* **Provided data**:
========================

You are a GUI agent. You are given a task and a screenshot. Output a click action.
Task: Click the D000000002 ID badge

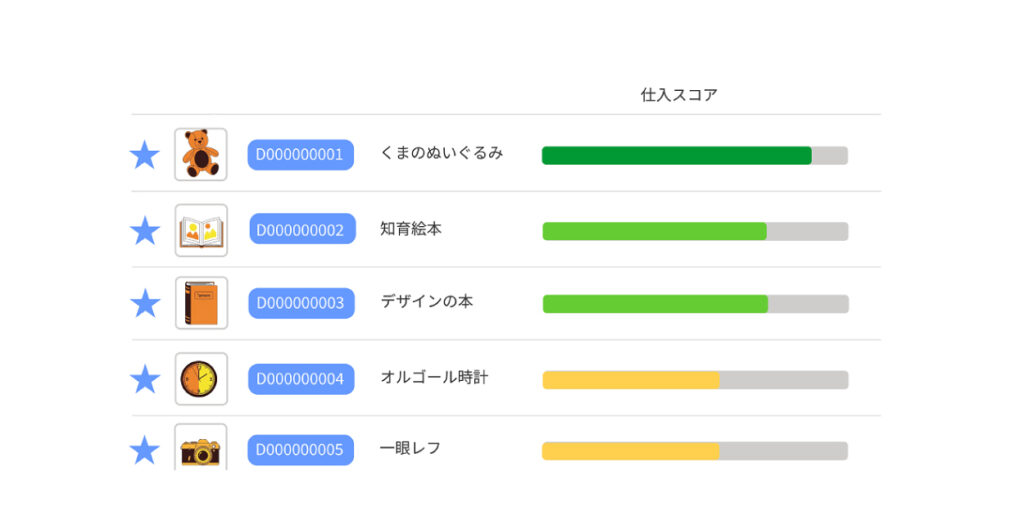click(301, 230)
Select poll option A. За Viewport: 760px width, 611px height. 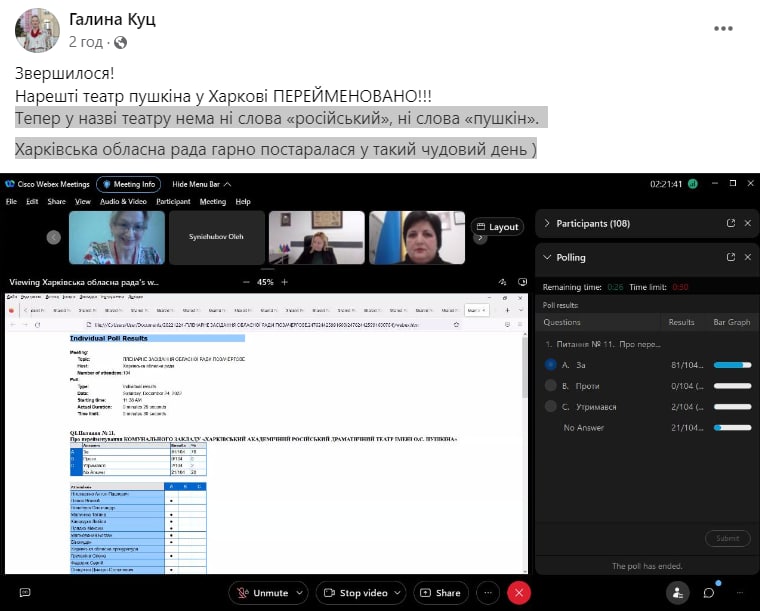[551, 365]
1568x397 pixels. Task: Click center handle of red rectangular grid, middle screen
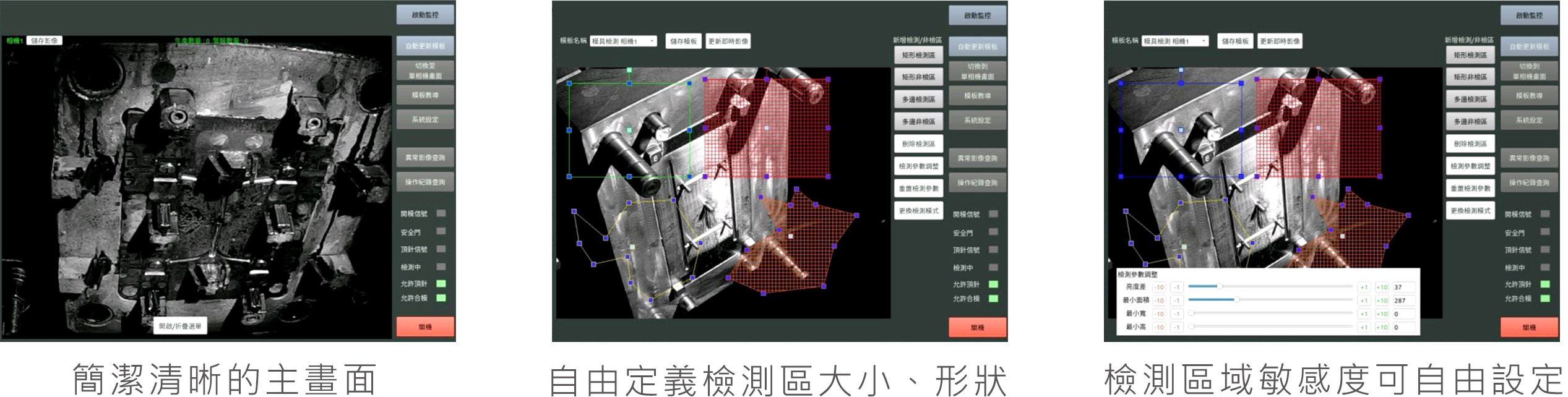click(x=767, y=129)
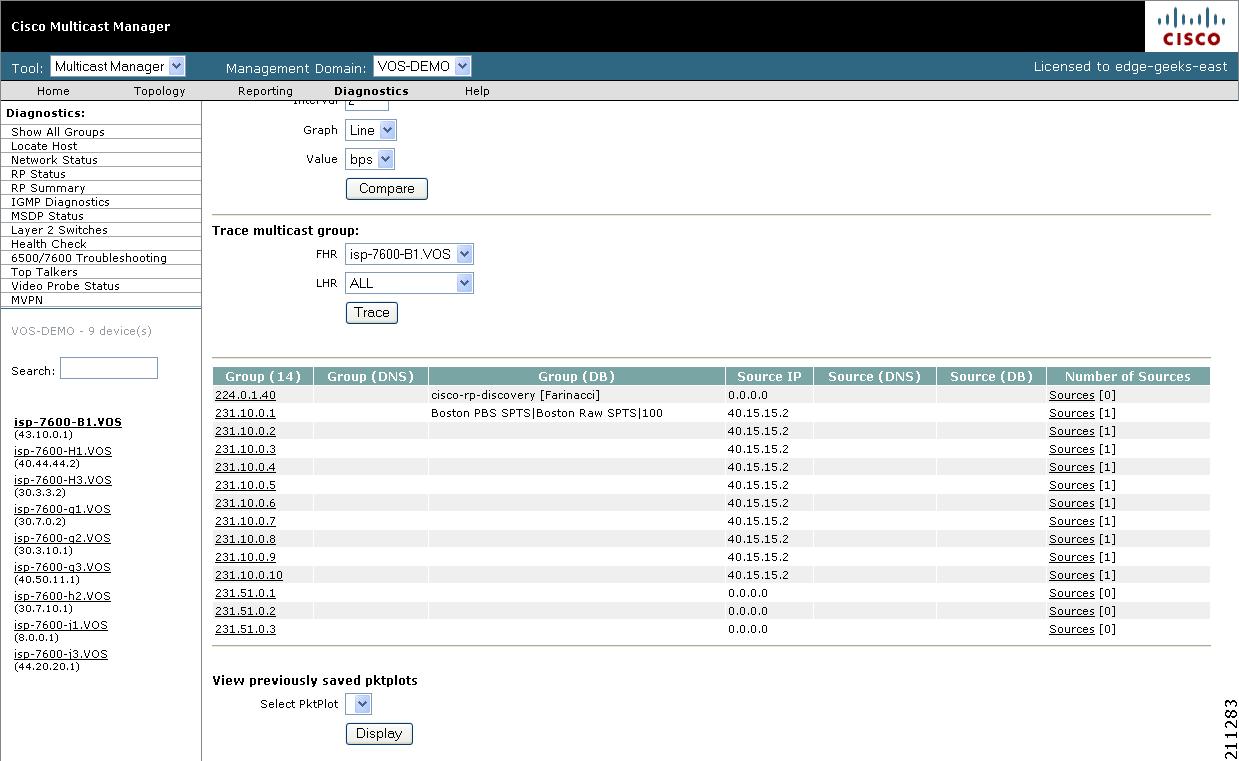Screen dimensions: 1239x761
Task: Open the Help menu item
Action: coord(477,90)
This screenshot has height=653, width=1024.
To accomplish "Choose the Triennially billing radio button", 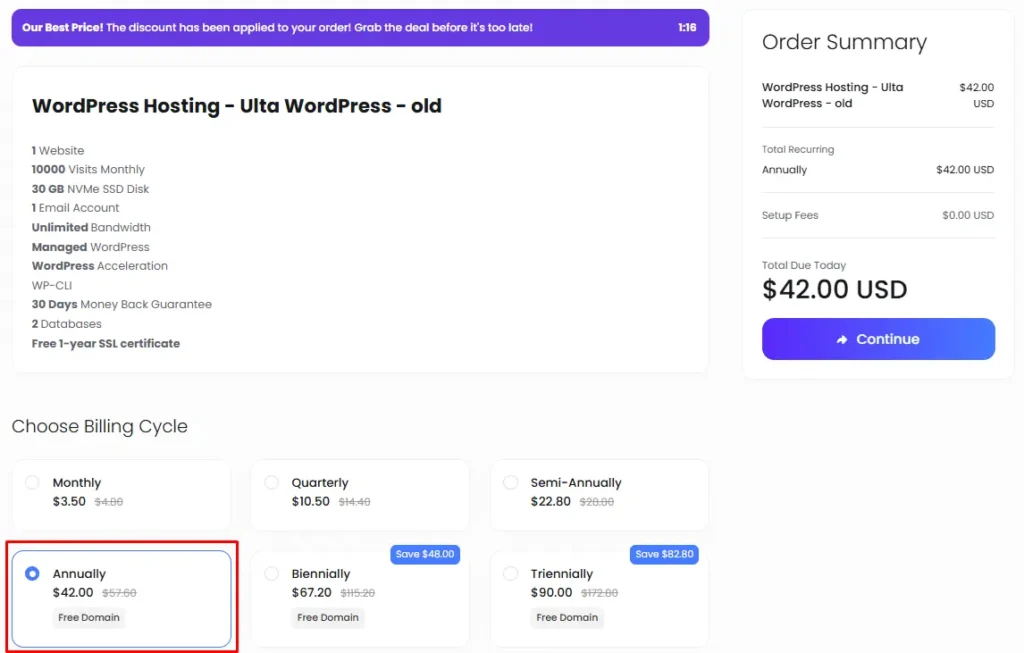I will (x=511, y=574).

========================

* **Problem**: Wherever "screenshot" turns up in the records, copy the whole line.

* **Written answer**:
You are a GUI agent. You are given a task and a screenshot. Output a click action.
This screenshot has height=653, width=1024.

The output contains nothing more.